Quant à la mère de Croquette, elle s’est suicidée par noyade, sans doute après avoir compris la relation incestueuse liant son mari à sa fille. « Turtle pense, Je ne sais pas si la mort de ma mère m’a fait souffrir. Elle pense, Si c’est le cas, je ne le sens pas, et je ne sens pas sa perte. Elle ne me manque pas, et je ne veux pas qu’elle revienne, et je n’éprouve rien de particulier, rien du tout, et si je souffre, c’est parce que Martin me fait souffrir, mais je pourrais presque croire que c’est à cause du drame et pas de sa cruauté. »

Martin, écologiste et philosophe (il lit les philosophes présocratiques, Marc-Aurèle et Hume), a élevé sa fille de manière à ce qu’elle sache toujours se débrouiller dans la nature : on la verra attraper des anguilles à main nue, faire du feu avec du bois mouillé, construire une cabane dans un arbre creux pour se protéger de la pluie, analyser avec précision le rythme des marées, nager sous l’eau au sein d’un océan déchaîné, manger des scorpions vivants et (mais c’est peut-être un fantasme) échapper à un puma.
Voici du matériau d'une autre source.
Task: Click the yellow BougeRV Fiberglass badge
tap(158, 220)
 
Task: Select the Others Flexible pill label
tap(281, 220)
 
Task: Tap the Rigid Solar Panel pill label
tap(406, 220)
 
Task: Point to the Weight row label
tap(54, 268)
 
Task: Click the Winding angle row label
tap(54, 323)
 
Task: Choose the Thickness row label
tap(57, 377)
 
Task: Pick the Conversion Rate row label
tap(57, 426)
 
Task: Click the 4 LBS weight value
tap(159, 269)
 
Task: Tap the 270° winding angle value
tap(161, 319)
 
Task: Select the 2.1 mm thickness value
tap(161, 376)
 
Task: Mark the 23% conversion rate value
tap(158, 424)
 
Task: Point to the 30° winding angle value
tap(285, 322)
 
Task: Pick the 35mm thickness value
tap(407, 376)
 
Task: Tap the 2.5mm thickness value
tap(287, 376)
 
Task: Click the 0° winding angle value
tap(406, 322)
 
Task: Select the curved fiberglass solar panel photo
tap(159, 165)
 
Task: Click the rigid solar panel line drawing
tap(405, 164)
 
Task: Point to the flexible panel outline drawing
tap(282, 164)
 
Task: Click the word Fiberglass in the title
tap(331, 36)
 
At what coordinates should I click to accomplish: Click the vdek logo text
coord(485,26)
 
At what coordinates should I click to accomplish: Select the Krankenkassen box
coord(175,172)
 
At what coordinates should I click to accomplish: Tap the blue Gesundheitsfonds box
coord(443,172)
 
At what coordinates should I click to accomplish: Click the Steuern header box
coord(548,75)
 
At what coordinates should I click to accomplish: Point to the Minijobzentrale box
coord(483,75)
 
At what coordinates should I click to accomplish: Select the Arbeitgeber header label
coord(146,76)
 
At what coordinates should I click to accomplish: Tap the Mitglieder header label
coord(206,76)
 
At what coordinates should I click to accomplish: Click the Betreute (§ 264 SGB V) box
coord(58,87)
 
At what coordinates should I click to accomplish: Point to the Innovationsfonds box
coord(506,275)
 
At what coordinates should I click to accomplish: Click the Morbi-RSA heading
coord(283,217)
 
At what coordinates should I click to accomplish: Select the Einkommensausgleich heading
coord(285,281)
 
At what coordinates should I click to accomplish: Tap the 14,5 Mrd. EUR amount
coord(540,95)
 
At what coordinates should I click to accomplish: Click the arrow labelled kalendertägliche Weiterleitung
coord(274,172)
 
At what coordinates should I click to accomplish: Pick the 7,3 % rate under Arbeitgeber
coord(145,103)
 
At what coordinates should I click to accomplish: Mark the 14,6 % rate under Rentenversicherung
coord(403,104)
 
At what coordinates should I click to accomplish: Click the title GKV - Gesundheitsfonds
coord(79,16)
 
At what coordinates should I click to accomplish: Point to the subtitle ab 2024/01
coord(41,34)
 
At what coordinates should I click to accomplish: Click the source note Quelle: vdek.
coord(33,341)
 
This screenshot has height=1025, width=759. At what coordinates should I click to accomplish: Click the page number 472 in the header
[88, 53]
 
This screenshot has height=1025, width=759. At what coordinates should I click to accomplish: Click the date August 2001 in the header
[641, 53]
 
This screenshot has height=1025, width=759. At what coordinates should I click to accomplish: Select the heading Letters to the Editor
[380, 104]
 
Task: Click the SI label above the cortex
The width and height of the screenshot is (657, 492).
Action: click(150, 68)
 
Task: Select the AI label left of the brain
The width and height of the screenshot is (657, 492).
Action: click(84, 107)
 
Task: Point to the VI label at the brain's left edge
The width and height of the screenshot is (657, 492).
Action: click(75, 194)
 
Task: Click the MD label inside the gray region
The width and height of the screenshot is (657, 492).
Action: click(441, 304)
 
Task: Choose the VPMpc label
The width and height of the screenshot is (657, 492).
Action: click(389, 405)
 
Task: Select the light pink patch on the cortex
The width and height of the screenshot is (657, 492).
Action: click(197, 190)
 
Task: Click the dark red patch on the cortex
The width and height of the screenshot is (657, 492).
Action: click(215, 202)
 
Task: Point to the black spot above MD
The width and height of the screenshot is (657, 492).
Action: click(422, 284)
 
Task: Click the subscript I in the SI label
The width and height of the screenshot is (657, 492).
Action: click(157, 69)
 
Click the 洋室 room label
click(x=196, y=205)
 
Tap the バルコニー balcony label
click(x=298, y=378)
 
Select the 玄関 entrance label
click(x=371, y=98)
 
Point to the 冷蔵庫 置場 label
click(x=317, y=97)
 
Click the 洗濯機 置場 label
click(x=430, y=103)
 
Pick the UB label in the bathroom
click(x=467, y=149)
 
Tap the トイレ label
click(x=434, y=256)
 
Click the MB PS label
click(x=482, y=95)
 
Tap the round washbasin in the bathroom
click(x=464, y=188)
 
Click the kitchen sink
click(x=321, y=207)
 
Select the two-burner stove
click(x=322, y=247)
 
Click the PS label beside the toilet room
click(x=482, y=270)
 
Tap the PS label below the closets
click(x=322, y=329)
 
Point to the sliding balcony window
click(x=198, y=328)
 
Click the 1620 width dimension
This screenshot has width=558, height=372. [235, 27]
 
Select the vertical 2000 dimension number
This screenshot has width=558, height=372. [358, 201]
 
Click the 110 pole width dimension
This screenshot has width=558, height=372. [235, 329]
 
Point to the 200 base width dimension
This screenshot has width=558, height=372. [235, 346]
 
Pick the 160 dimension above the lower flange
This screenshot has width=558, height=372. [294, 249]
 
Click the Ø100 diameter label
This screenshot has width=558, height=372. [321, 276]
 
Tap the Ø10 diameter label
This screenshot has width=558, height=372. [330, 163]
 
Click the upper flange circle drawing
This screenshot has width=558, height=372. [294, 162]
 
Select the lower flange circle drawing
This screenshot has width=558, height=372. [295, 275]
Dormant sur une planche en contreplaqué dans un sac de couchage militaire avec une couverture de laine, elle se nourrit de morceaux de varech séché, d’oursins et de bigorneaux et boit du thé aux orties. Elle est encore capable de se soigner elle-même et de se concocter d’efficaces cocktails d’antibiotiques, lorsqu’elle est blessée.
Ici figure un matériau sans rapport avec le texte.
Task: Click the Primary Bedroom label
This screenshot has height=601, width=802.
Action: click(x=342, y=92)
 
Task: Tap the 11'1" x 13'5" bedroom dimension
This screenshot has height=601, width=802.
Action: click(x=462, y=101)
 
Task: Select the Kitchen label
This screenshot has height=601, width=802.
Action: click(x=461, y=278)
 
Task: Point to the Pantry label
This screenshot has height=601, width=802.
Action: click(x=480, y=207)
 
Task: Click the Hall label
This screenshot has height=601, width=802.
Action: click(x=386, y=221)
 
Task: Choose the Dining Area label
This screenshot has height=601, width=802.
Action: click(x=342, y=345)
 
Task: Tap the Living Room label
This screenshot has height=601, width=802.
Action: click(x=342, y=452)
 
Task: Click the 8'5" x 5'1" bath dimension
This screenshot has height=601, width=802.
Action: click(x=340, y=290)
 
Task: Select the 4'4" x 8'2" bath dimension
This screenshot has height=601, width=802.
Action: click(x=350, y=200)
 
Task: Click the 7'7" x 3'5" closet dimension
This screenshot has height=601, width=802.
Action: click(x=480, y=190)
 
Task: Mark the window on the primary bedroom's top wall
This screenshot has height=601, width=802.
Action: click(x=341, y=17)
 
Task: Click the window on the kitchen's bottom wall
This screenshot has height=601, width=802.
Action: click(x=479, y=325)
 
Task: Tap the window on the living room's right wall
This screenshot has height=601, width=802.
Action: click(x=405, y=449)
Quand elle a eu six ans, Martin lui a aussi enseigné le maniement des armes et elle s’y exerce quotidiennement. Elle ne se déplace jamais sans son Sig Sauer qu’elle monte et démonte avec soin chaque jour, emportant avec elle le vieux couteau Bowie, offert par Papy, le père de Martin, avec qui elle aime faire des parties de cribbage. Aux deux adolescents, Brett et Jacob, dont elle fait la connaissance, celle qui lit Lysistrata apparaît comme un être extraordinaire, une « ninja », disent-ils, qui possède « une intelligence étrange et poétique dans les associations d’idées ». Et la mère de Brett de dire : « Tu sembles quand même à demi-sauvage. » Quant à Croquette elle-même, elle se définit comme « récalcitrante ».

Mais au quotidien, Turtle doit endurer les changements d’humeur de son père, qui est son unique référence, ses excès d’amour et ses assauts de violence. Elle éprouve à son endroit des sentiments ambivalents, semblables à ceux d’un disciple pour le gourou d’une secte. Martin n’emploie-t-il pas les mêmes instruments de sujétion : humiliations, manipulation, violence, isolement ? Lorsqu’il entre dans sa chambre certains soirs, elle se dit que « dans cette attente, elle le veut parfois, et parfois ne le veut pas. » Gabriel Tallent analyse avec une grande finesse les sentiments de son héroïne. Dans ses monologues intérieurs, elle s’interroge sur son hésitation foncière, « ce doute envers [elle-même] qui [la] paralyse. « Elle pense, Tu es vouée à commettre des erreurs, et si tu n’es pas prête à en commettre, tu seras à jamais retenue en otage au commencement des choses, il faut que tu arrêtes d’avoir peur, Turtle. »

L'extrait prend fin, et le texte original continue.